§ **ФРАГМЕНТ ДОКУМЕНТА**:
Шло к концу это страшное лето. Третье страшное лето в моей жизни: первое — в 41-м, второе — в 61-м, когда заболела моя мама, и вот — третье…
В общем интенсивное лечение дало положительный результат: 5 сентября Возный сказал мне: «Все идет как надо. Опухоль и узлы не пальпируются. Будем готовить Лидию Владимировну к операции». — «Нельзя без нее обойтись?» — спросил я. «Надо сделать, — ответил он. — Только операция гарантирует…»
10 сентября я записал в дневнике:
Прекрасный голубой день бабьего лета. Солнечно. А душа у меня болит, болит. Бедный мой малыш. Такое трудное, варварское лечение. Выжигают клетки… Как я жду конца облучения. Как я тревожусь… Проклятый год. Проклятое лето… Да что это делается в безумном, безумном мире? Чернобыльская катастрофа. Землетрясение в Молдавии. 31 августа — жуткая морская катастрофа: ночью туристский пароход «Адмирал Нахимов» столкнулся с сухогрузом «Петром Васёвым», получил огромную пробоину и в 10 минут затонул. Погибло из 1200 пассажиров и членов команды 400 человек!.. Ощущение, что приближается конец света…
Каждую пятницу вечером я привозил Лиду домой. На уикэнд. 28 сентября, в воскресенье, мы отметили 42-ю годовщину нашей женитьбы. Я записал в дневнике: «42 года назад, в Махачкале… Целая жизнь позади… Но любовь сильна по-прежнему… Великое благо, главная ценность нашей жизни…»
В тот день Лида спросила: «За что ты меня так любишь?» — «Я душу твою люблю», — ответил я.

§ **ИСХОДНЫЕ ДАННЫЕ**:
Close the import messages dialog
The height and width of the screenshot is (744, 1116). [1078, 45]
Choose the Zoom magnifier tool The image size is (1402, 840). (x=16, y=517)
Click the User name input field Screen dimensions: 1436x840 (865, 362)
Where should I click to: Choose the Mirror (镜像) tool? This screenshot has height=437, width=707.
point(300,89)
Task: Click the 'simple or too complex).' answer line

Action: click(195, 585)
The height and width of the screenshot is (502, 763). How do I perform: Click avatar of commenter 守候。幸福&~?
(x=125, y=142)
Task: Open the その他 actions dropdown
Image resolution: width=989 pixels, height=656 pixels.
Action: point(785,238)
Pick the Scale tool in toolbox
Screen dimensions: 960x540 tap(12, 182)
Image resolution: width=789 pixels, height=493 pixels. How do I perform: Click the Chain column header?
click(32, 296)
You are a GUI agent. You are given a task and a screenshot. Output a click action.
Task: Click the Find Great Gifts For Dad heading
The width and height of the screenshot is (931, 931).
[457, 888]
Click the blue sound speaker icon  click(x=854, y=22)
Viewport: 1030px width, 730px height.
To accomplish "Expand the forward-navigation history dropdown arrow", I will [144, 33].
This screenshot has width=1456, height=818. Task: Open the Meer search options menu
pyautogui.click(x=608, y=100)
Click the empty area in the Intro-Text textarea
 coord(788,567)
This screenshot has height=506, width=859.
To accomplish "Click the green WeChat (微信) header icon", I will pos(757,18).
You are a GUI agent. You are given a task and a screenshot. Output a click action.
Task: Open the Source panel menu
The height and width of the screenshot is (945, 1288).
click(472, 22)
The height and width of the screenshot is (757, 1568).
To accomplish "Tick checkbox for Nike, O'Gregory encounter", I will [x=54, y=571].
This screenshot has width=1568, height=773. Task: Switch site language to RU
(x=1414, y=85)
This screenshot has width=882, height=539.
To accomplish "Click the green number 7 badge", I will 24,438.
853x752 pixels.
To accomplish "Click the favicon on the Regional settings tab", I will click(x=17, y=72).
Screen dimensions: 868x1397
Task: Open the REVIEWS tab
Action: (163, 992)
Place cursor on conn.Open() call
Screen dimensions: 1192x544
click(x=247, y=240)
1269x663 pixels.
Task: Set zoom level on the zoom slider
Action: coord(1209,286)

§ **ЗАДАНИЯ**:
- 1) Какую годовщину свадьбы отметили 28 сентября, согласно отрывку о лечении Лиды?
- 2) Продолжите отрывок о лечении Лиды после его последней фразы.

§ **РЕЗУЛЬТАТЫ**:
- 1) 42-ю годовщину.

- 2)
29 октября Лиду оперировал (в том же Радиологическом институте) хирург Чхиквадзе. Я томился в холле. Выйдя из операционной, Чхиквадзе увидел меня и сказал: «Сделали. Через пятнадцать минут увезут в реанимацию». — «Как ее состояние?» — «Как обычно после операции. Спит. — И добавил: — Процесс большой. Узелочки, оставшиеся после лечения, я вычистил». Ну, слава Богу…
Уже на следующий день Лиду перевели из реанимации в палату. Я помчался к ней… В дневнике потом записал:
Я нашел мою любимую улыбающейся и как будто спокойной. Болей особых нет. Конечно, ей делают обезболивающие уколы. Температура 37,2 — обычная послеоперационная… На трубке из-под мышки — пластмассовый сосуд для оттока лимфы. Слабенькая, конечно… С болью и нежностью смотрю на мою любимую. Горло перехвачено. Не могу говорить. Крепко держу ее руку, ощущаю ответное пожатие…
Не стану описывать послеоперационные волнения. Спустя месяц Лиду снова перевели в химиотерапию, к Возному, начали двухнедельный курс химии.
А 5 декабря позвонила из Горького Полина, жена моего двоюродного брата: вчера умер Доля. Похороны в понедельник 8-го.
Год Тигра нанес последний удар…
Доля очень болел в последние годы. Перенес инфаркт в 82-м, а в 84-м — операцию по удалению аденомы. Недавно обнаружили опухоль, Доля задыхался, опять его положили в больницу. Он умер на руках у Полины.
Вечером 7 декабря я выехал в Горький скорым поездом «Нижегородец». Ранним утром вошел в их квартиру на Трудовой улице. И вот — плачущая, но деловитая Полина, плачущий одряхлевший (94 года!) дядя Яша, переживший сына, и еще тут был Долин сын Саша, офицер, прилетевший из Минвод, где проводил свой отпуск. Пришла машина, мы поехали в оперный театр, в котором Доля много лет был дирижером.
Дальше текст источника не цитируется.